Un escenario, este último, avalado por una fuente diplomática vecina a las tratativas, citada por Ria Novosti: para mañana no está previsto la firma de "documento alguno sobre los resultados de la cumbre".
"Probablemente podemos esperar una declaración conjunta", agregó la fuente. Todo hace presagiar, sin embargo, que el vértice de Minsk será al menos el inicio de un proceso de paz, aunque sea en el papel, para frenar los vientos de guerra y congelar el conflicto.
Cualquier indicio en esa dirección será positivo, coinciden los analistas.
Dmitri Peskov, portavoz de Putin, coincidió que Rusia "está realmente interesada" para resolver la cuestión ucraniana.
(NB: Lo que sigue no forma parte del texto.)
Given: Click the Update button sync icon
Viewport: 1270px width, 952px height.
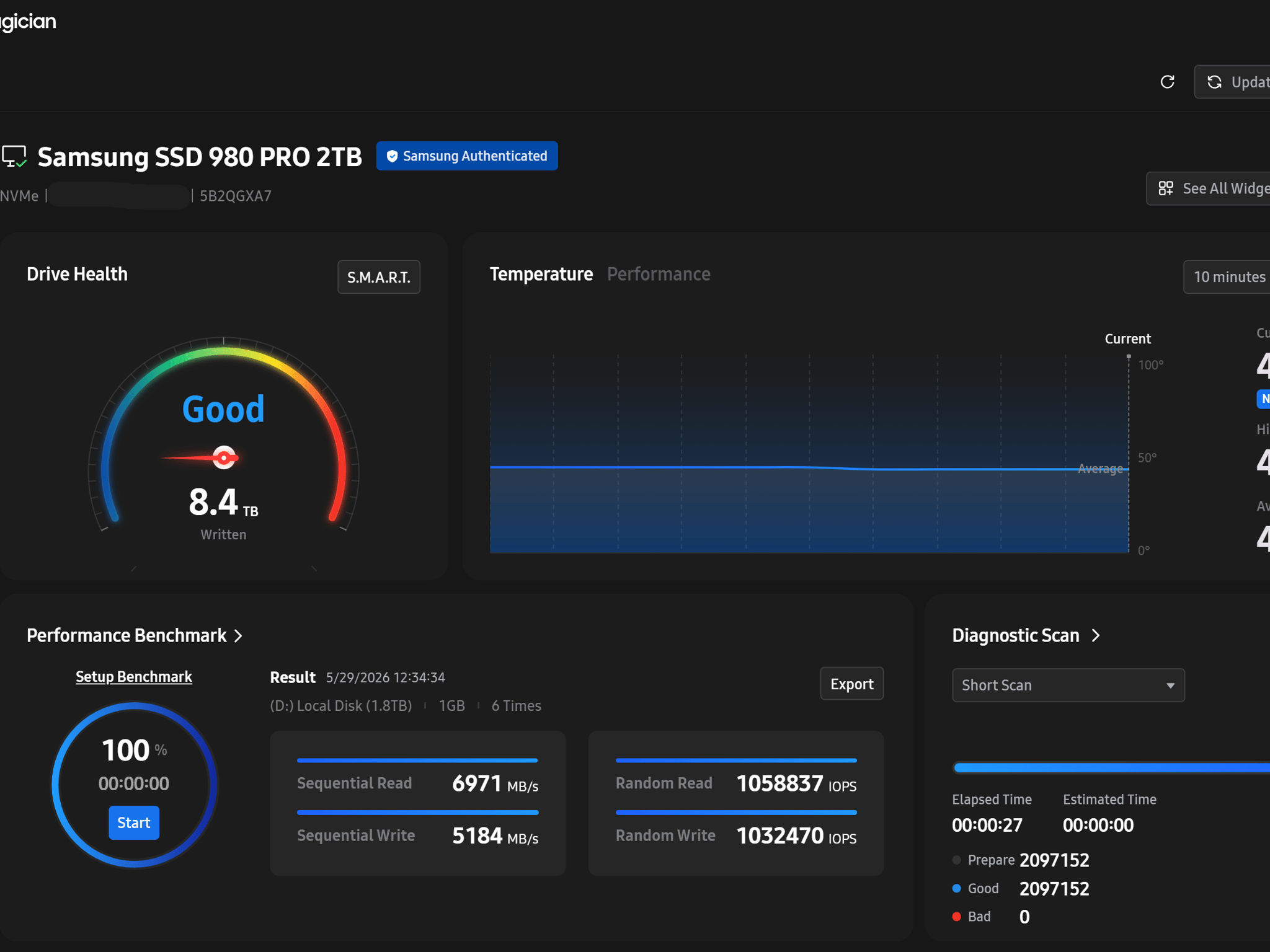Looking at the screenshot, I should pos(1214,82).
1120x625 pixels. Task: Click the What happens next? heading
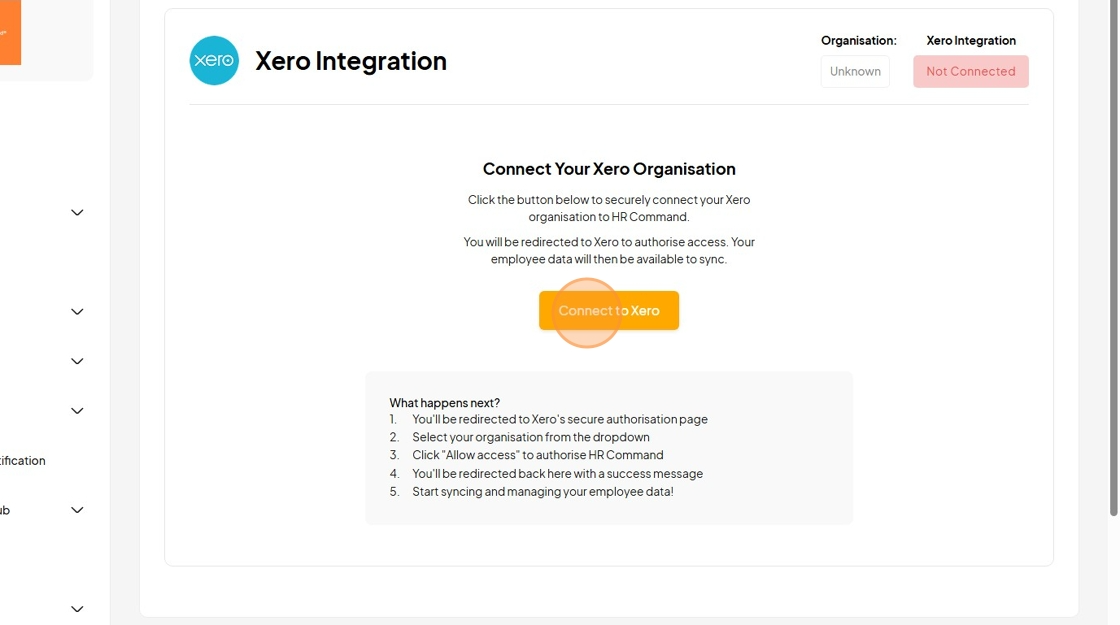[x=444, y=403]
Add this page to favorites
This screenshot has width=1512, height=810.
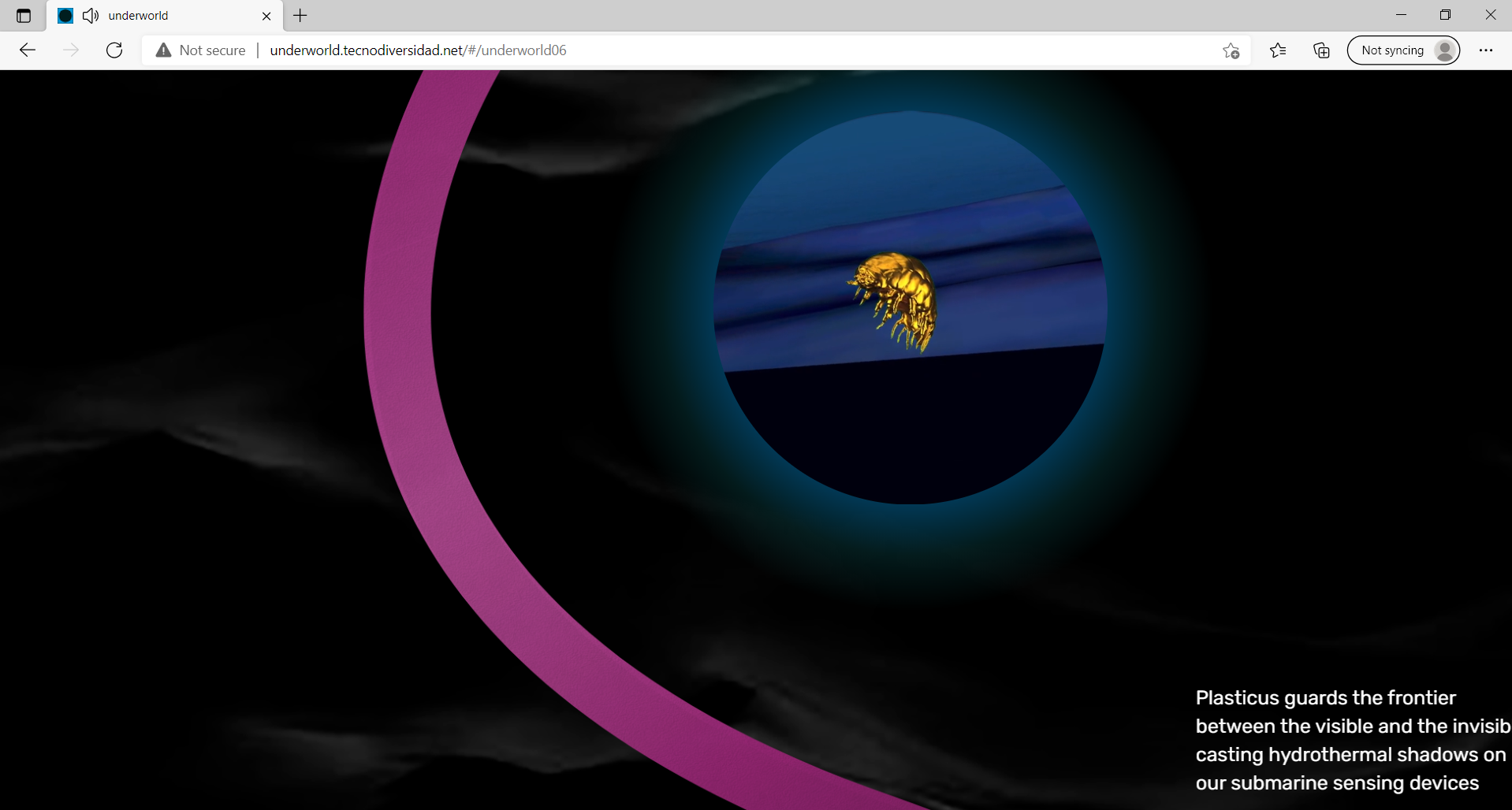(1231, 50)
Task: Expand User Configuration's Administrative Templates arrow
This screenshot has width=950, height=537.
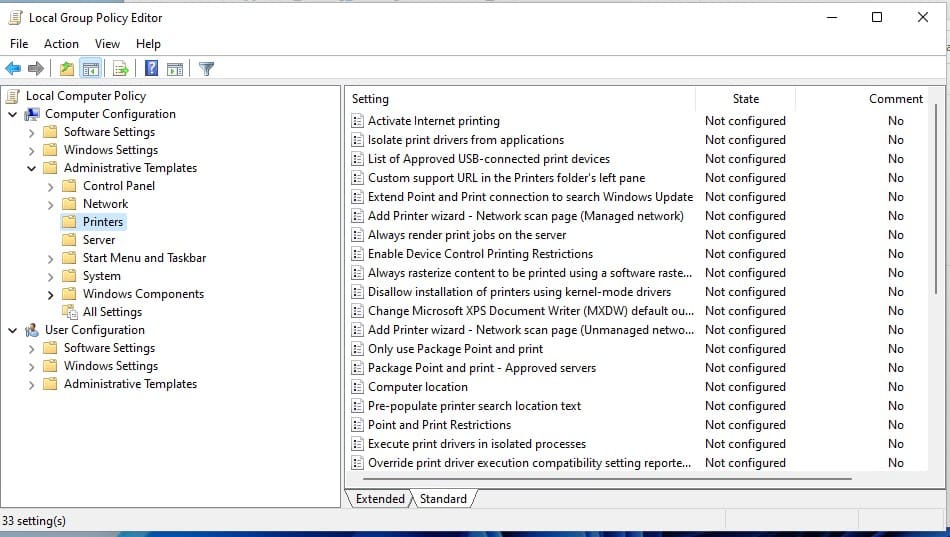Action: click(x=32, y=384)
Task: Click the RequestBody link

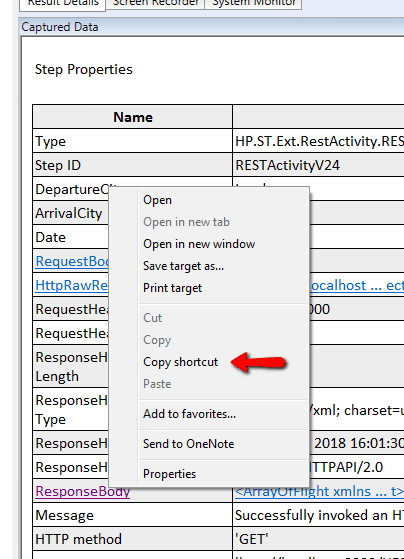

Otra señal importante es el envío a Minsk del asesor presidencial de Putin, Vladislav Surkov, ex ideólogo y eminencia gris del Kremlin, considerado como el director de la anexión de Crimea y de la Operación Novorossia, como era llamada en época zarista la región ucraniana oriental reivindicada ahora por los
rebeldes.
El propio Putin -que hoy en su visita al Cairo ha regalado entre sonrisas un fusil Kalashikov al presidente egipcio Abdel Fattah al Sisi- había precisado en los días pasados que la cumbre de Minsk se reducirá mañana a "encontrar un acuerdo en varios puntos".
Los más controvertidos siguen siendo la definición de la línea del frente (Kiev perdió mil kilómetros cuadrados por los acuerdos de Minsk de septiembre pasado), el control de las fronteras entre Rusia y Ucrania (Moscú se refiere a las negociaciones directas entre Kiev y los rebeldes), el estado de las regiones separatistas (federalización para Moscú, descentralización para Kiev) y una eventual fuerza de paz.
Sobre las fuerza de paz, el Kremlin propone un contingente bielorruso y kazajo, pero Kiev se niega considerar porque se trata de dos países aliados de Rusia.